The script uses sensible defaults and can optionally load settings from a configuration file. Configuration files are loaded in this priority order:

  1. Custom config file: Pass any config file path as the first argument to the script
  2. System config file: /etc/wordpress-scheduled-updates.conf (checked automatically if no argument provided)
  3. Script directory config: wordpress-scheduled-updates.conf in the same directory as the script
  4. Built-in defaults: Used if no config file is found

Create and edit the configuration file to customize the behavior:

  • Site root: Change SITES_ROOT if your WordPress sites are not in /var/www/.
  • Log directory: Set LOG_DIR for log storage.
  • Email notifications: Set NOTIFY_EMAIL to your address (leave empty to disable notifications).
  • Expected user: Set EXPECTED_USER to match your web server user.
  • Excluded sites: Add site names to EXCLUDED_SITES array.
  • Included sites: Set INCLUDED_SITES to process only specific sites (overrides EXCLUDED_SITES).
  • Skip smoke tests: Set DISABLE_URL_CHECKS=true to skip HTTP homepage checks (useful for under-construction or private sites).
  • Per-site plugin exclusions: Create a .wp-exclude-plugins file in a site's directory, listing plugin names to skip.
  • Site-specific configs: Create individual config files like example.com.conf with INCLUDED_SITES="example.com" for single-site updates.

Log Management

The script uses a two-tiered logging approach:

  • A main cron log file that captures the stdout and stderr of the entire script run.
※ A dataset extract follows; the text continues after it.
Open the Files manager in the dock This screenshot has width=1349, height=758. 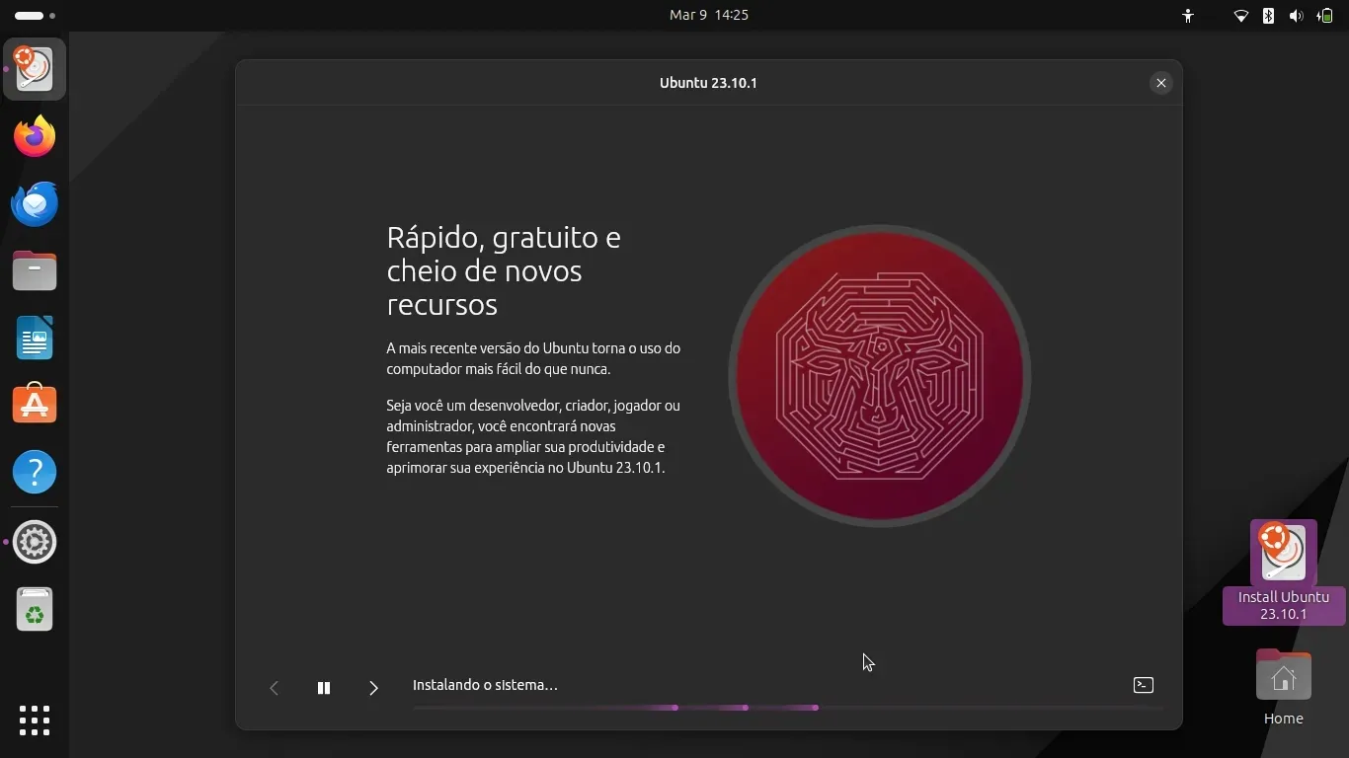(x=35, y=270)
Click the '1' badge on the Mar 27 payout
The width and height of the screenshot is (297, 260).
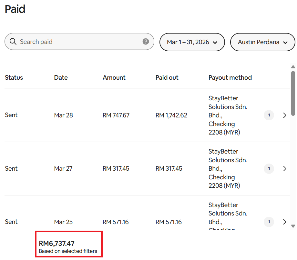point(269,168)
This is what you see in the cron job command.

  • A directory of per-site logs where the script writes detailed, timestamped logs for each WordPress installation it processes. This is what's configured by the $LOG_DIR variable.
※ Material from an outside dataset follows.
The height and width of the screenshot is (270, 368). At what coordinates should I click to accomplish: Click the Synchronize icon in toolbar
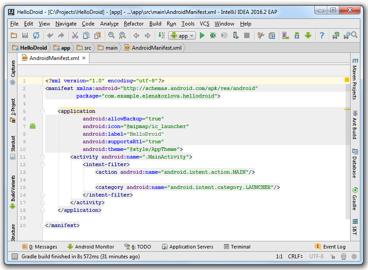[x=36, y=35]
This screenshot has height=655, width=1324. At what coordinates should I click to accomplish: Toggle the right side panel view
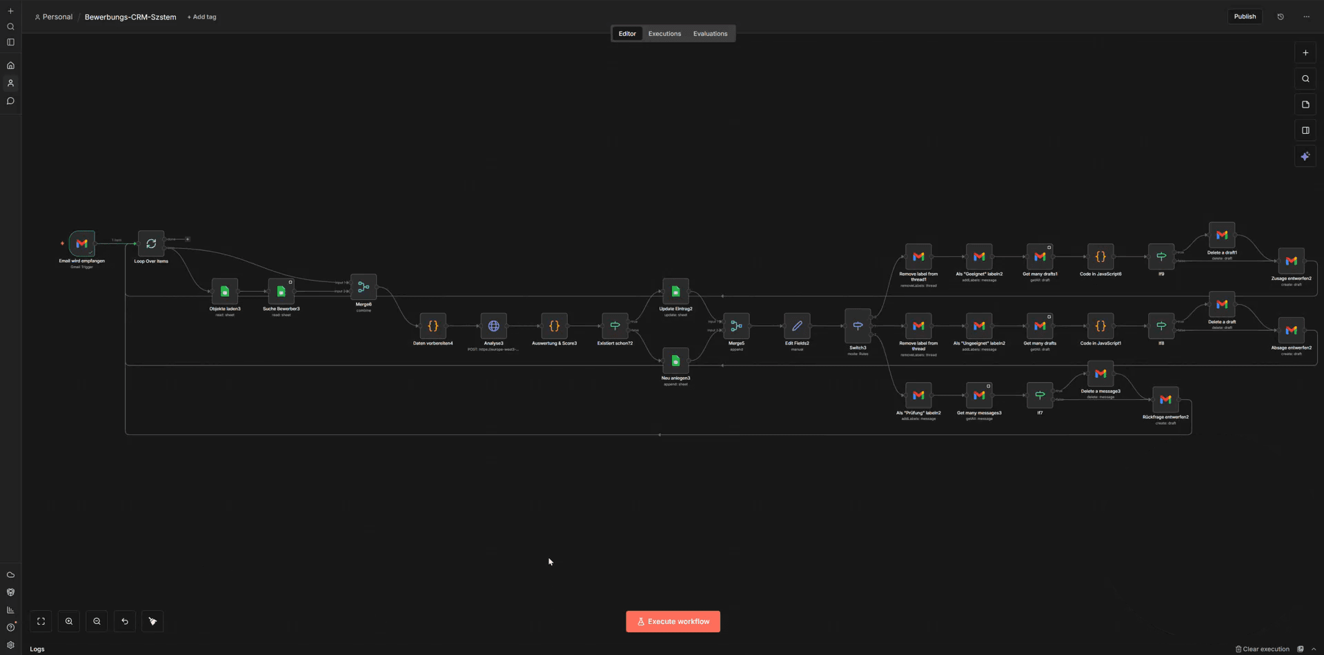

You can use logrotate for automatic log rotation. Add the following lines to /etc/logrotate.d/wordpress-scheduled-updates:

Log Rotate

# Logrotate configuration for scheduled WordPress updates
# This handles the main cron log and all per-site logs

/var/log/wordpress-scheduled-updates/*.log {
    daily
    rotate 14
    compress
    missingok
    notifempty
    create 640 www-data adm
    postrotate
        /bin/killall -HUP syslogd
    endscript
}

Safety

Test in a non-production environment before deploying!

Troubleshooting

  • wp-cli not found: Ensure wp-cli is installed and in the user's PATH.
  • Permission errors: Run the script as a user with access to all site directories (typically www-data).
  • Email not sent: Check your mail configuration and logs for errors.
  • Log file not created: Verify that $LOG_DIR exists and is writable.

Roadmap

  • Implement a manual rollback feature that is independent of wpcli and could be used with any plugin.

Contributing

Pull requests and suggestions are welcome! Please open issues for bugs or feature requests.

License

MIT License. See LICENSE for details.

Disclaimer

This repository and its documentation were created with the assistance of AI. While efforts have been made to ensure accuracy and completeness, no guarantee is provided. Use at your own risk. Always test in a safe environment before deploying to production.